Bir sabah. Zaman gazetesinin manşetinde. Sahte belgelerden birine konu olmuşluğum vardı. Altında imza olmayan bir belgeyi neden ciddiye alıp haber yaptığını sorduğumda Ekrem Dumanlı "haklısınız" diyordu.

Ama habere konu benimle görüşülmeden haber yapmanın gazetecilik etiğiyle ne kadar ilgisi olduğu konusunda sessiz kalıyordu.

Elbette. Meslek ilkelerine uymayanların gözaltına alınmasından yana değilim. Öyle olsaydı, ülkenin geri kalanının da gözaltına alınma olasılığı yüksektir.

Ama...

Haydi koyalım bu konuyu bir kenara. Ahmet Kekeç, Melih Altınok, Can Dündar çizgisiyle, Ekrem Dumanlı, Mümtazer Türköne çizgisi arasında kısılıp kalmak fazlasıyla koyuyor insana.

Ahmet Şık gibi büyük de konuşamam, onların bize yaptığını biz onlar için istemeyiz falan.
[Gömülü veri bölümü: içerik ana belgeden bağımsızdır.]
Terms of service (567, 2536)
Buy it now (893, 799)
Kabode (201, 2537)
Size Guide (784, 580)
Ama... Ahmet Hakan, Fox spikeri Gülbin Tosun gibi isimlerin gazetecilik, basın özgürlüğü üzerinden ahkâm kesmeleri de katlanılır şey değil.

Şimdi gözaltına alınanların Ahmet Şık, Nedim Şener, Tuncay Özkan için söylediklerini hatırlayan var mı? Hatırlatayım: "Onlar gazetecilikten tutuklanmadılar. Terör örgütü üyesi olmaktan tutuklandılar." Aynen böyle dediler.
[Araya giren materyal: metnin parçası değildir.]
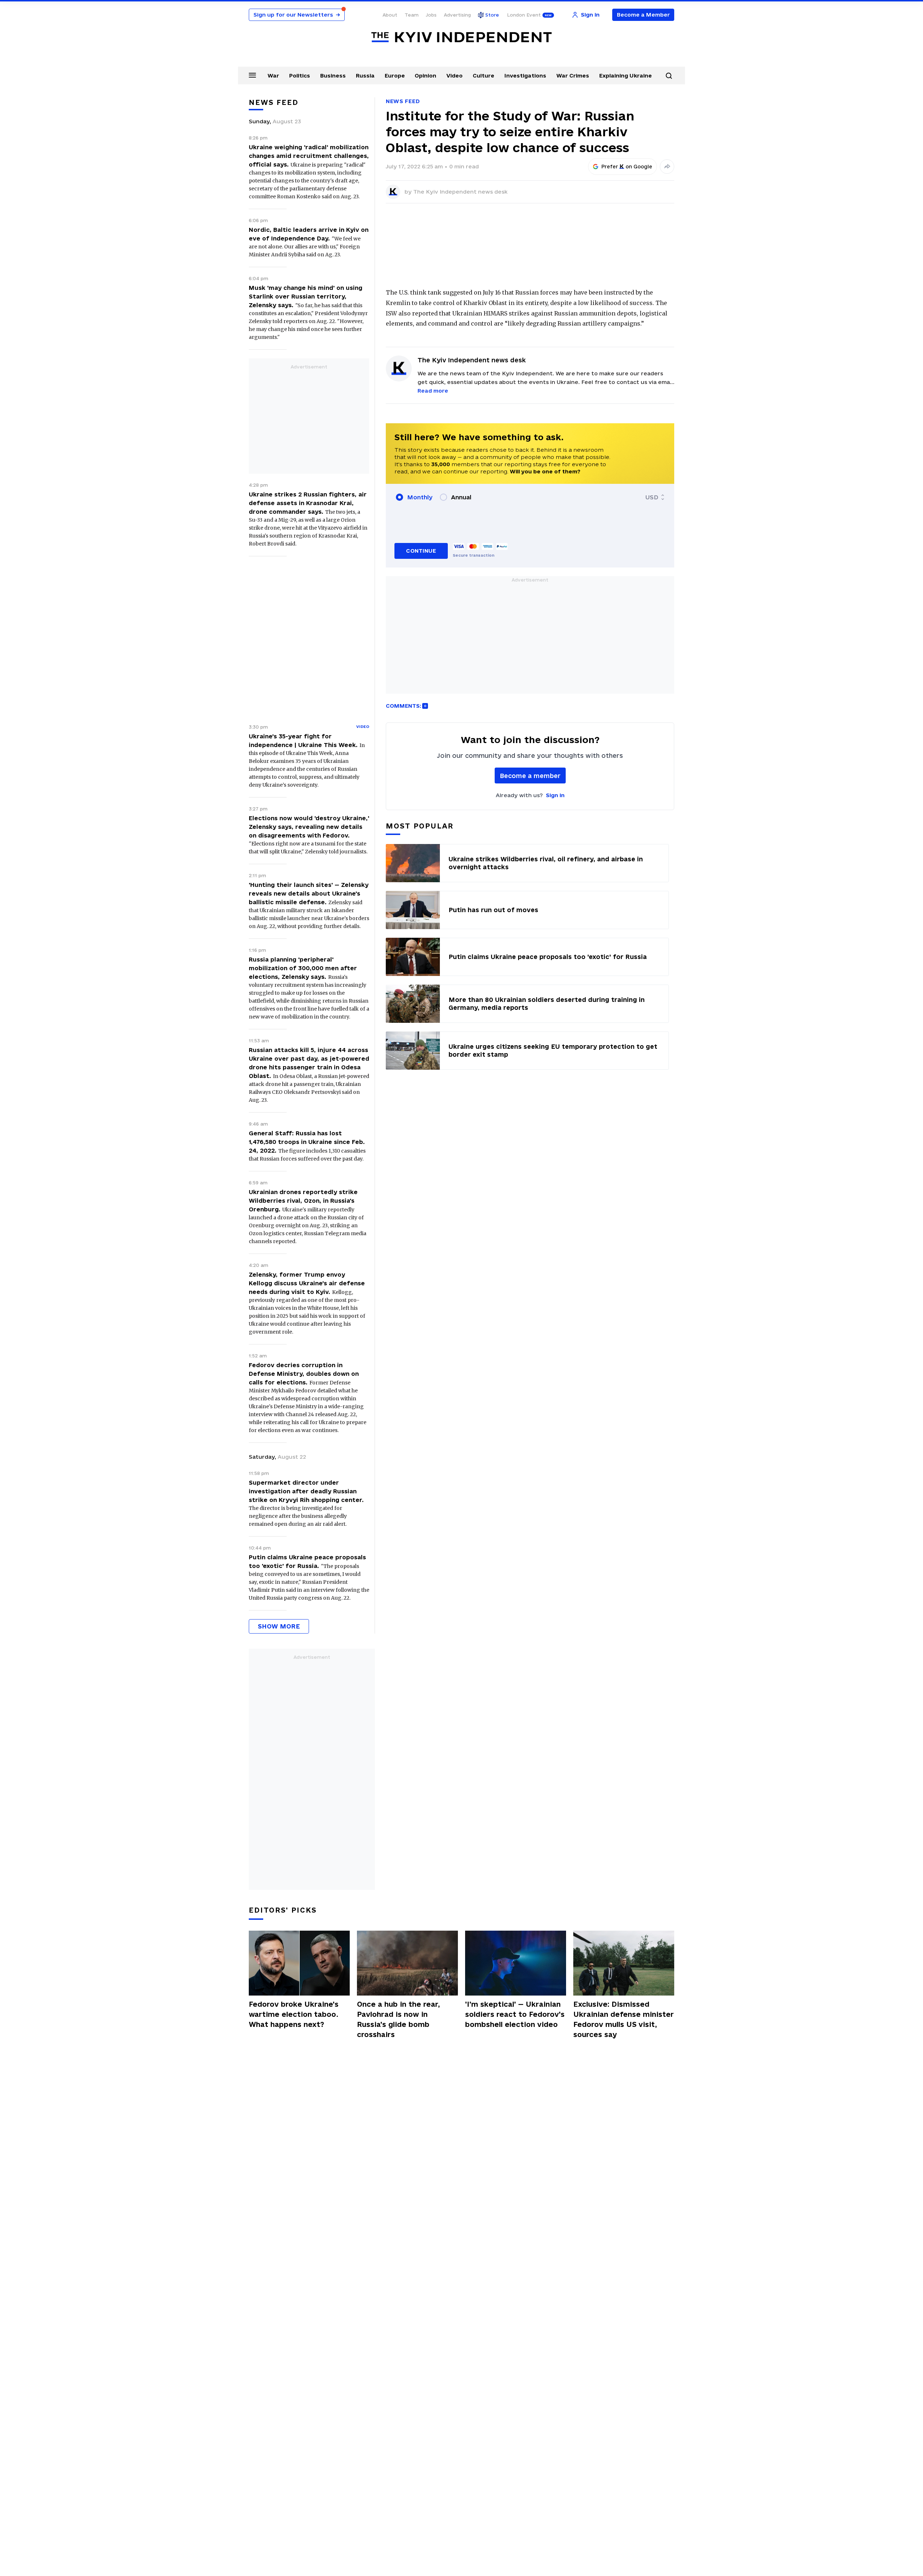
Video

Ben ne yapayım? Düşmanımın düşmanı dostumdur fırsatçılığına mı batayım? Yoksa. Şimdi gözaltına alınan gazetecilerin daha önceleri televizyonlarda günlerce, saatlerce laf geveleyip "madem suçsuzlar mahkemede kanıtlanır" diyerek, insanların özgürlükleri üzerinden simsarlık mı yapmalı?

Hiç birinden yana değilim.

Ama...

Her zaman işlevsizliği nedeniyle kapatılması gerektiğine inandığım Basın Konseyi "Dün olduğu gibi bugün de, 'ama' demeksizin gazetecilerin haklarını savunmaya devam edeceğiz" açıklaması yapınca...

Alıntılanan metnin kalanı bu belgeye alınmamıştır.